Posts tagged ‘head and neck cancer’

Researchers from Princess Margaret Hospital (PMH) have identified a new enzyme that affects radiation response in patients suffering from head and neck cancer. PMH researchers have made a discovery that may be significant in controlling the side effects for cancer patients. They have discovered that targeting an enzyme called Uroporphyrinogen Decarboxylase (UROD) can sensitize diseased tissue to radiation and chemotherapy.

UROD has been identified as a key ingredient in human cancers and the study suggests that targeting UROD can selectively enhance the effects of radiotherapy and chemotherapy in cancerous tumors of head and neck while minimizing toxicity to normal tissues. These findings have been published in Science Translational Medicine.

Chief investigator, Dr. Fei-Fei Liu (Professor of Radiation Oncology at the University of Toronto and PMH, and Senior Scientist at the Ontario Cancer Institute and The Campbell Family Cancer Research Institute) states that analysis of patient biopsies disclosed that UROD levels were higher in tumor tissues than in the normal ones. UROD can be used to make a general prediction of how will a patient respond to radiation therapy since the cancer patients with lower UROD levels prior to radiation treatment had improved clinical outcome.

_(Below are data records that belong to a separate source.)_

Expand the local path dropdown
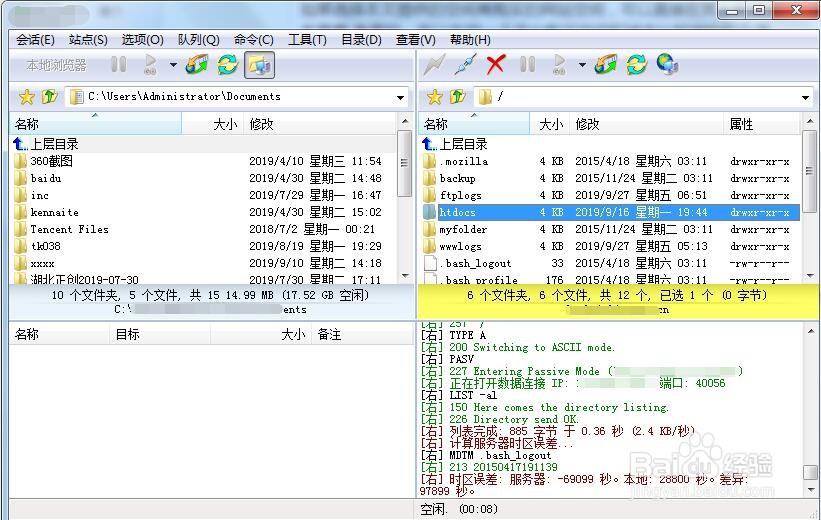Image resolution: width=821 pixels, height=520 pixels. [401, 97]
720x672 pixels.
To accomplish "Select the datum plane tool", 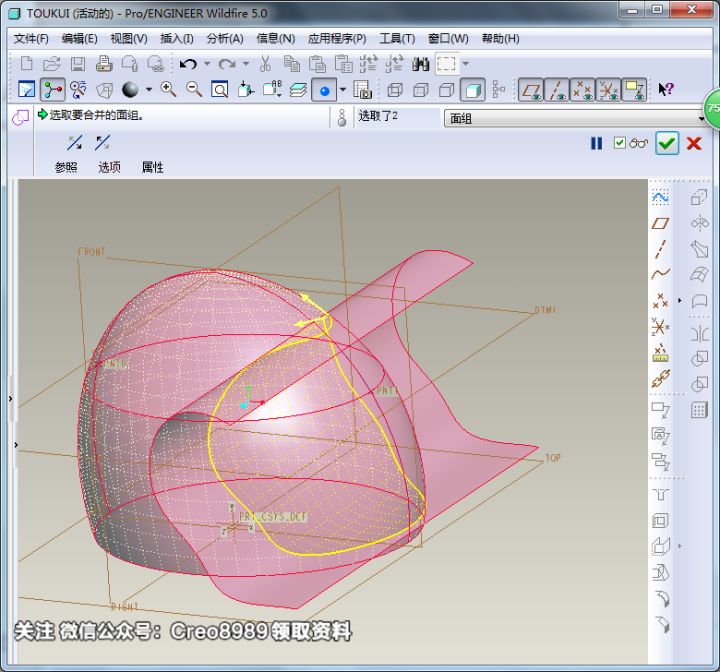I will [x=660, y=223].
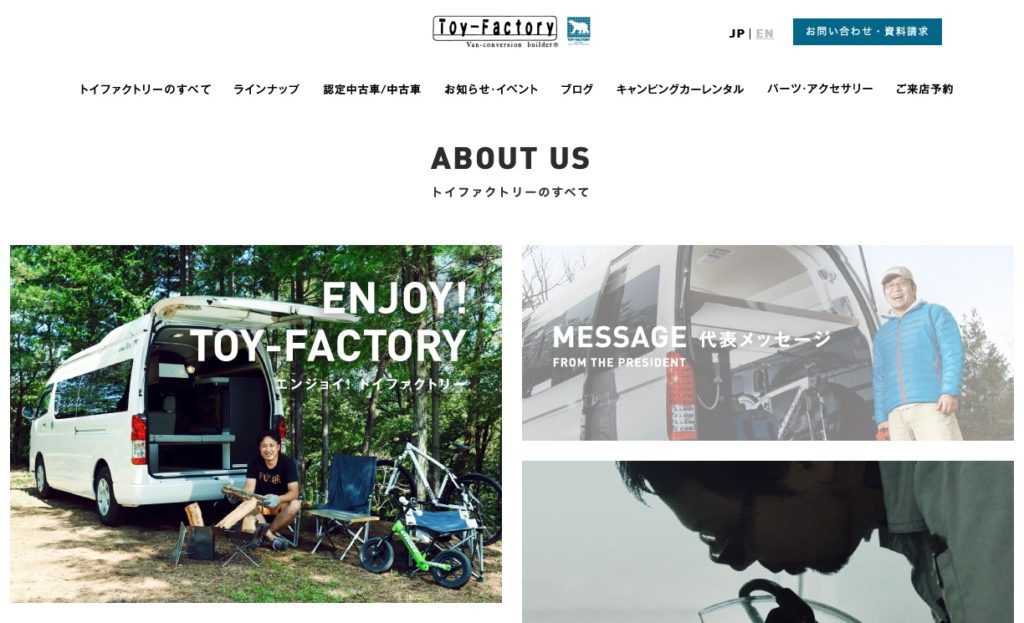Click the エンジョイ! トイファクトリー caption
The image size is (1024, 623).
[372, 384]
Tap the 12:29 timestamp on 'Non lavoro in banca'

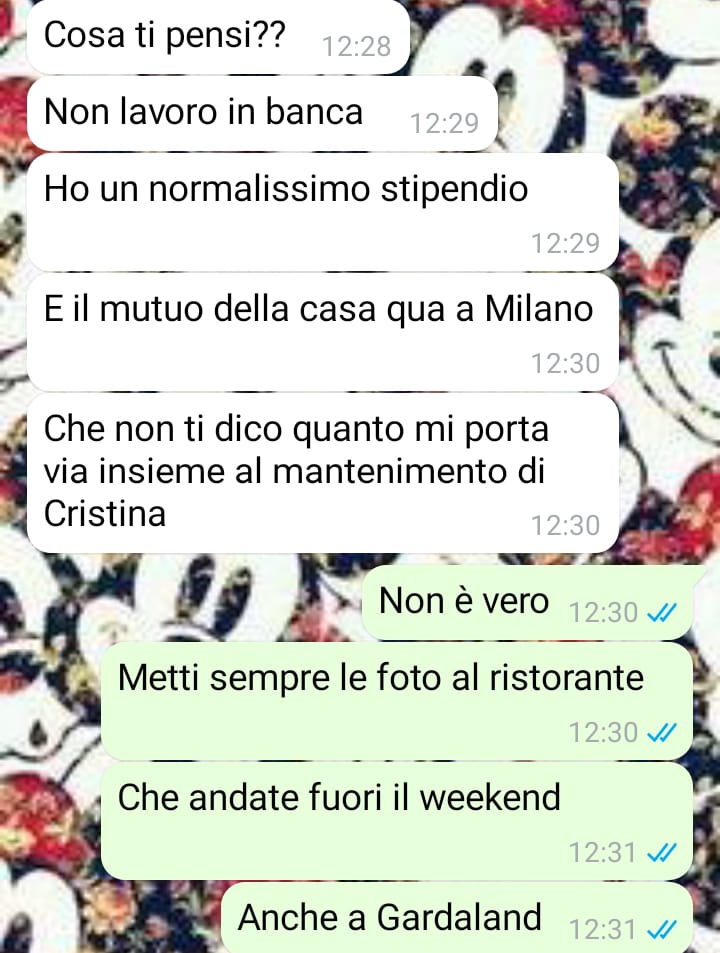tap(444, 123)
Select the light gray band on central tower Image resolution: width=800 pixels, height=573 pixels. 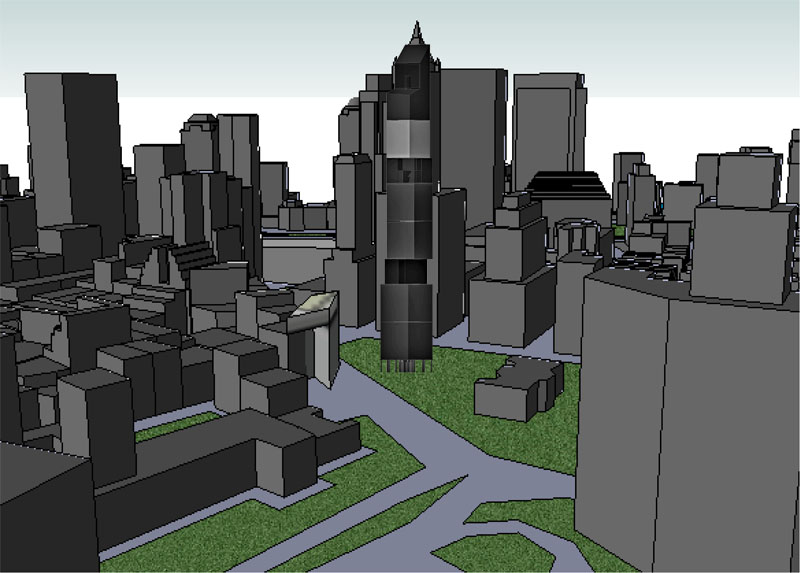[x=409, y=139]
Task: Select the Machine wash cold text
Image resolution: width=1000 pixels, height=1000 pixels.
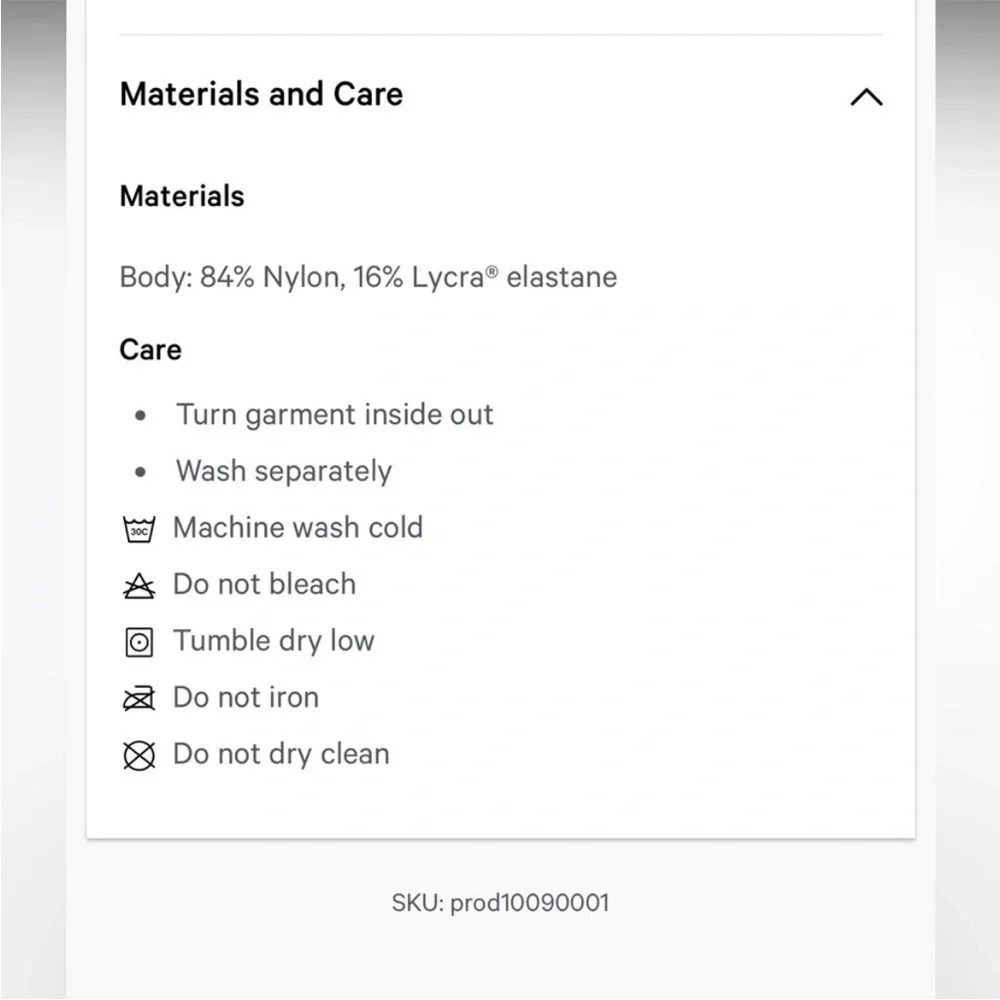Action: [298, 527]

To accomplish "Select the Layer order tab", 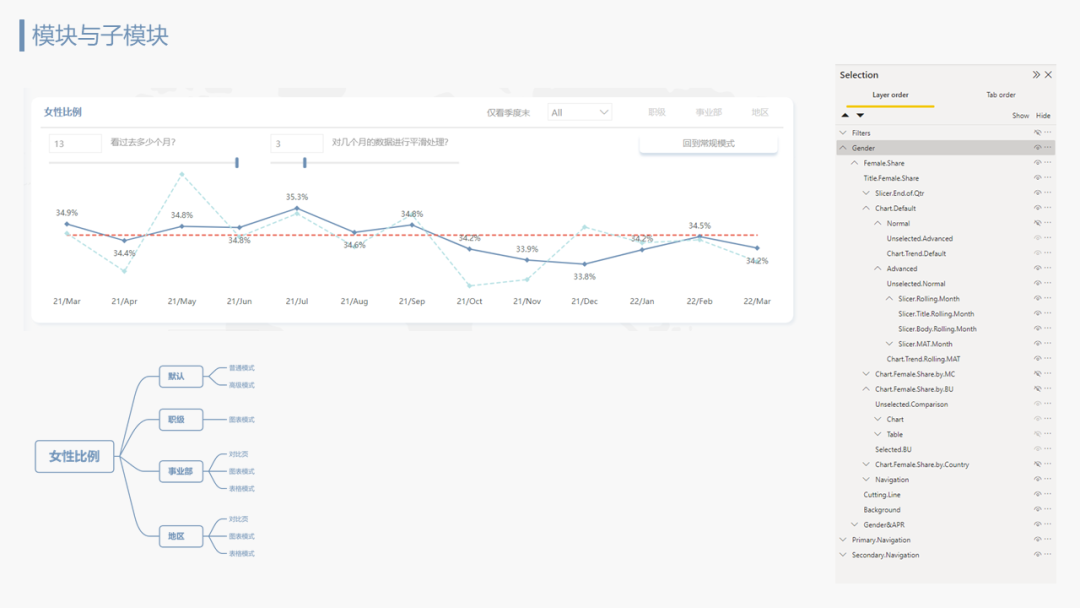I will pos(890,95).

Dr. Emma states that lower doses of radiation and chemotherapeutic drugs could be administered to cancer patients without affecting the treatment efficacy. Dr. Liu says that UROD is an enzyme that participates in production of a molecule called heme that is vital to all body organs. Targeting UROD creates an opportunity to exploit the heme synthesis pathway that disrupts the equilibrium of iron and free radical levels in cells which thereby kills cancer cells.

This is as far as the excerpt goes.